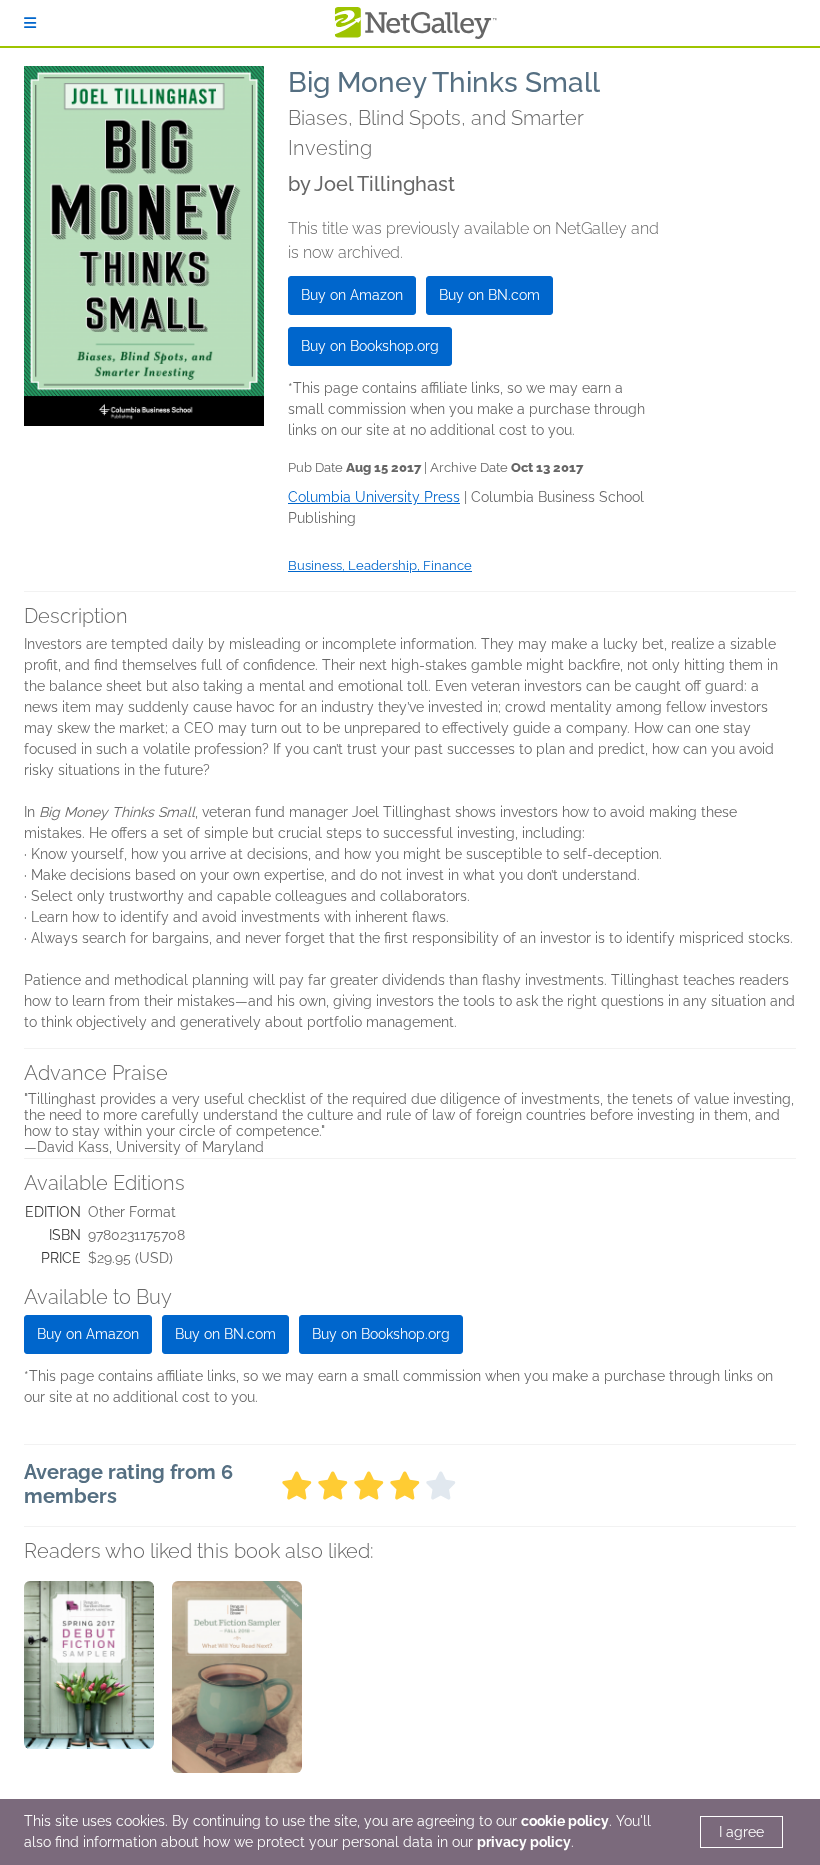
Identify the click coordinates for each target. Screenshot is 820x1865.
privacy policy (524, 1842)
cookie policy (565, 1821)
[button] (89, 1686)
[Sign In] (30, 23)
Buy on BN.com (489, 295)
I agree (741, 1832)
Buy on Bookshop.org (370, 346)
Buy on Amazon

────────

## What needs to be done
When you repeat the data, keep it exact and drop every picture.

## Answer to the problem
Identify the click coordinates for each target. Screenshot is 820x1865.
privacy policy (524, 1842)
cookie policy (565, 1821)
[button] (89, 1686)
[Sign In] (30, 23)
Buy on BN.com (489, 295)
I agree (741, 1832)
Buy on Bookshop.org (370, 346)
Buy on Amazon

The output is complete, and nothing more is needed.